■ Given task ■
Find every row below that contains the string "value" and copy each of those rows in full.

>> BEGIN Material for this task

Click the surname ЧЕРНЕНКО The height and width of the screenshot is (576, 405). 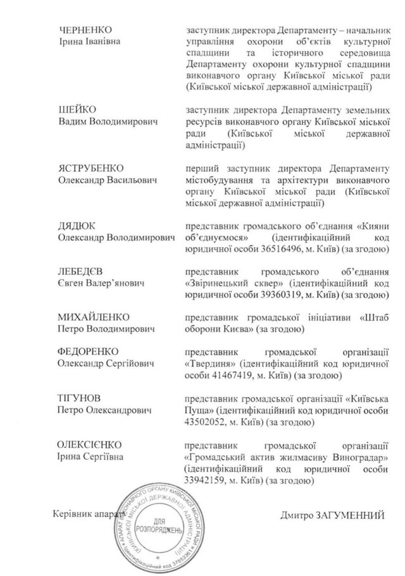point(81,30)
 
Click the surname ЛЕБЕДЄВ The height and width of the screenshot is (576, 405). point(79,271)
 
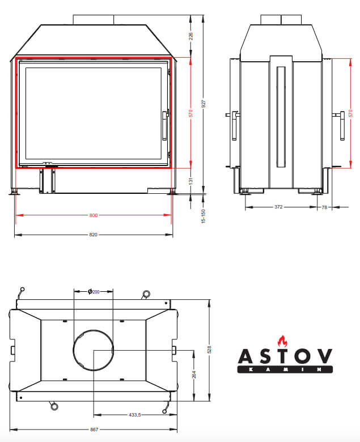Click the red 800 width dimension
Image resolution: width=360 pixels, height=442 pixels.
point(94,215)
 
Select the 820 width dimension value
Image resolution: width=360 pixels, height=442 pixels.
point(94,235)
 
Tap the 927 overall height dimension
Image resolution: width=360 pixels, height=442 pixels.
point(204,104)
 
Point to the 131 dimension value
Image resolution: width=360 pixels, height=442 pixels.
point(191,181)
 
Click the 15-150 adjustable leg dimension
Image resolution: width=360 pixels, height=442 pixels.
point(204,216)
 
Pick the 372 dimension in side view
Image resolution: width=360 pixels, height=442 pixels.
point(278,207)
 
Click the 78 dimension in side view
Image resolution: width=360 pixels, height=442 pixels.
point(324,207)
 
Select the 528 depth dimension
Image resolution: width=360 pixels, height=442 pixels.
point(209,350)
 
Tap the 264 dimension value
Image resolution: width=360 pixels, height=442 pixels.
point(194,375)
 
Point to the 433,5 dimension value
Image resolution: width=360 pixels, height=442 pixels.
point(135,415)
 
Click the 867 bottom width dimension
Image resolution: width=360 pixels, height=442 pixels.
point(94,430)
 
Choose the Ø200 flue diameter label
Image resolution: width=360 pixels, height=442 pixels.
point(94,291)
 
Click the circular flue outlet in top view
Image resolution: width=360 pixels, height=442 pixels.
point(94,330)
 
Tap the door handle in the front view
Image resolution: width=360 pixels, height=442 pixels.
point(165,125)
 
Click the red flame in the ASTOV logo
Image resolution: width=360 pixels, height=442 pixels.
point(282,341)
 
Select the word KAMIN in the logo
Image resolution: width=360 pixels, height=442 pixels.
point(285,369)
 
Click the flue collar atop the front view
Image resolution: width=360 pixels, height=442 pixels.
point(94,20)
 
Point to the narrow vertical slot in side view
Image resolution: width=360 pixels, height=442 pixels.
point(281,117)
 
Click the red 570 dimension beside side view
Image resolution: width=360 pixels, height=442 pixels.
point(350,113)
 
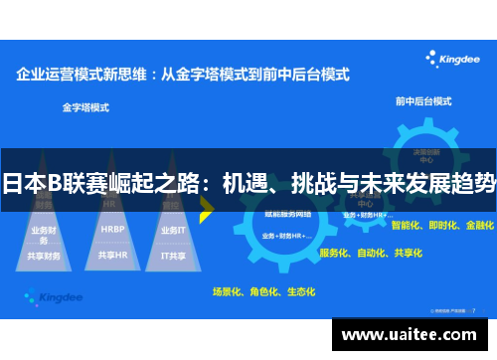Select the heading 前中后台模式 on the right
tap(422, 101)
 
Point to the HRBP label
tap(112, 228)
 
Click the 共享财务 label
tap(44, 256)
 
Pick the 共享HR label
tap(112, 255)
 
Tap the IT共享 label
tap(173, 255)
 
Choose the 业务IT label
tap(173, 230)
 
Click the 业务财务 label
tap(44, 234)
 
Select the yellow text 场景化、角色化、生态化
tap(263, 291)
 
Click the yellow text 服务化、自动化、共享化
tap(371, 254)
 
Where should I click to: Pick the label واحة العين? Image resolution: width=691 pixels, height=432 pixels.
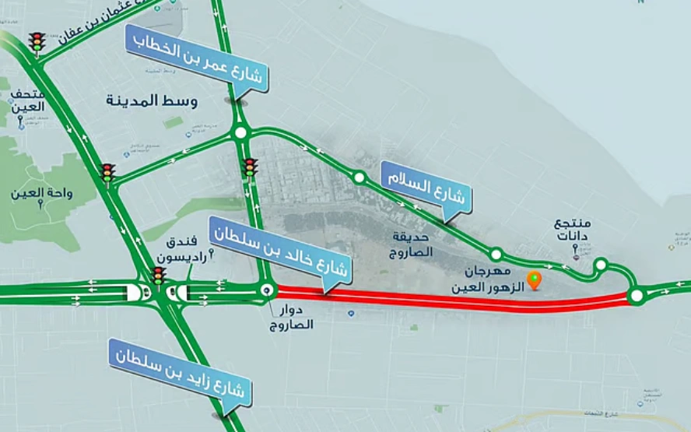click(x=41, y=192)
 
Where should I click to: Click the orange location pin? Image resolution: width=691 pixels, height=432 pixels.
click(x=534, y=279)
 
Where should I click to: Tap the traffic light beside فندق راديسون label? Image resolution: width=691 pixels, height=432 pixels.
click(x=159, y=275)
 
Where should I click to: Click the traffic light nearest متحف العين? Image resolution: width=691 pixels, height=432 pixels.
click(x=37, y=43)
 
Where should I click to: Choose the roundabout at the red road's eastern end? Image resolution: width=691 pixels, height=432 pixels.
click(x=636, y=295)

>> END Material for this task

■ Written answer ■
Select the 820 width dimension value
Point to the 131 dimension value
Tap the 264 dimension value
Point to the 433,5 dimension value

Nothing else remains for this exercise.